== Problem ==
Repeat exactly the line that contains "You are a computer-use" and every line after it, down to the last line of the entries below. Do not include pictures.

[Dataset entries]
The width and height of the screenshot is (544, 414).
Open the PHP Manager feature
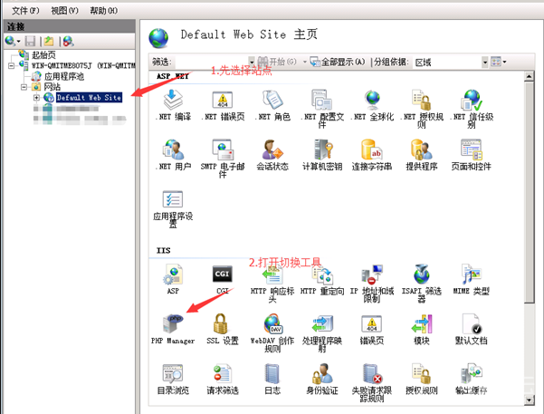point(172,324)
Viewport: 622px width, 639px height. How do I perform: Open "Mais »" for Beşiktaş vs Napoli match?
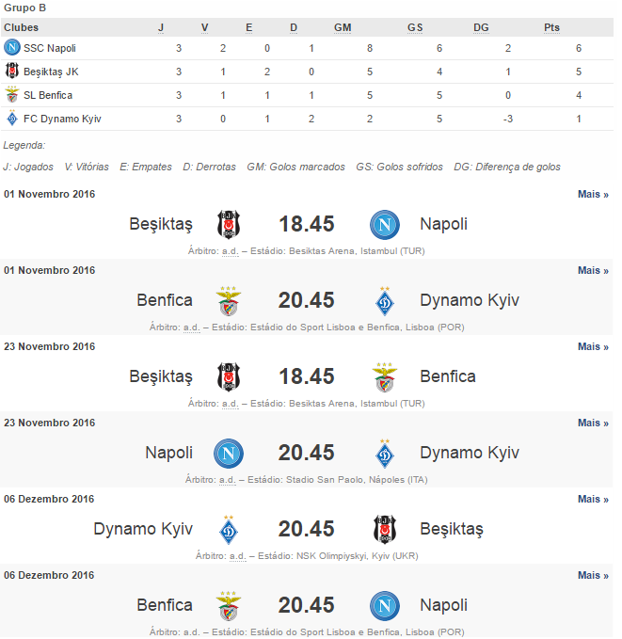pos(593,195)
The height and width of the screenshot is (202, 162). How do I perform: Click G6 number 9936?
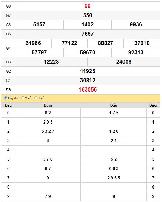click(x=136, y=25)
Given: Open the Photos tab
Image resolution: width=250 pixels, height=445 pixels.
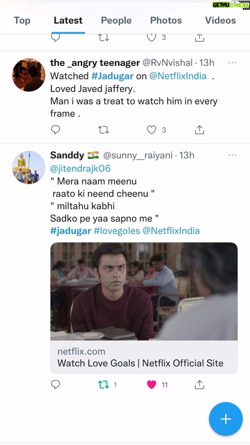Looking at the screenshot, I should [166, 20].
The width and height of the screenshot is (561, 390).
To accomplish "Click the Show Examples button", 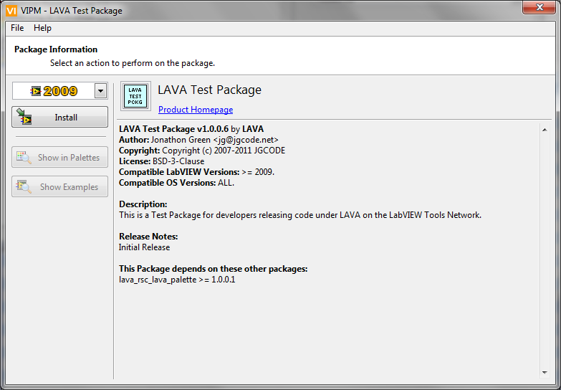I will (59, 186).
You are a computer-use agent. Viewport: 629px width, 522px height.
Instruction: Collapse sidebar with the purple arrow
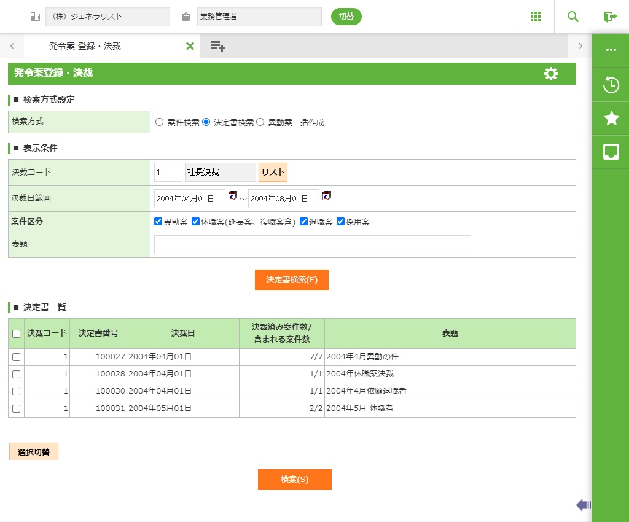(x=583, y=505)
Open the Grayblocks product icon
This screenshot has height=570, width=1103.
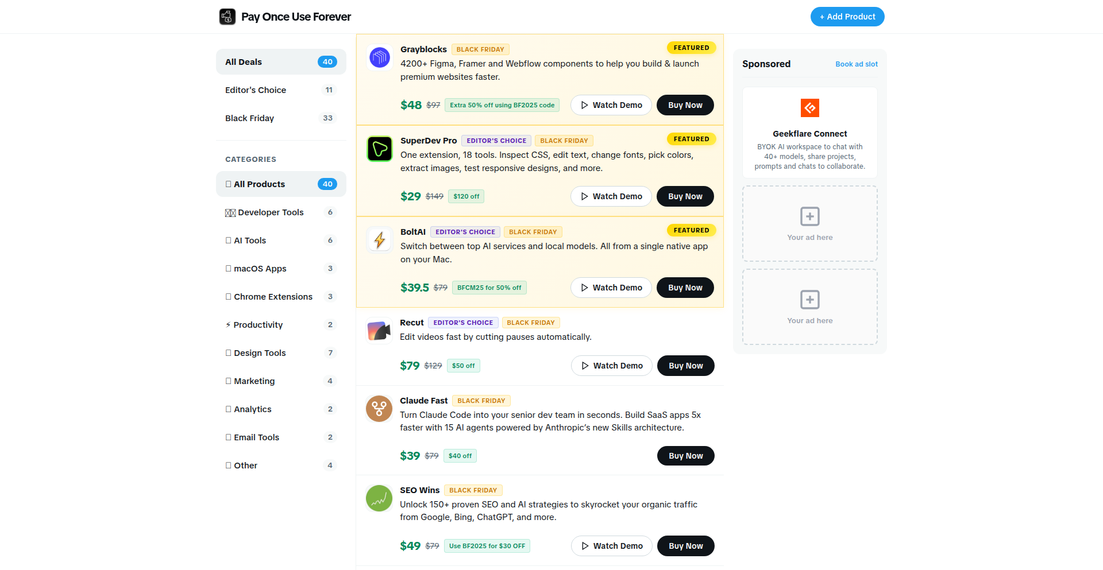[380, 57]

== Task result ==
You are a computer-use agent. Viewport: 629px width, 522px height.
Instruction: Collapse sidebar with the purple arrow
(x=583, y=505)
Open the Grayblocks product icon
This screenshot has height=570, width=1103.
[380, 57]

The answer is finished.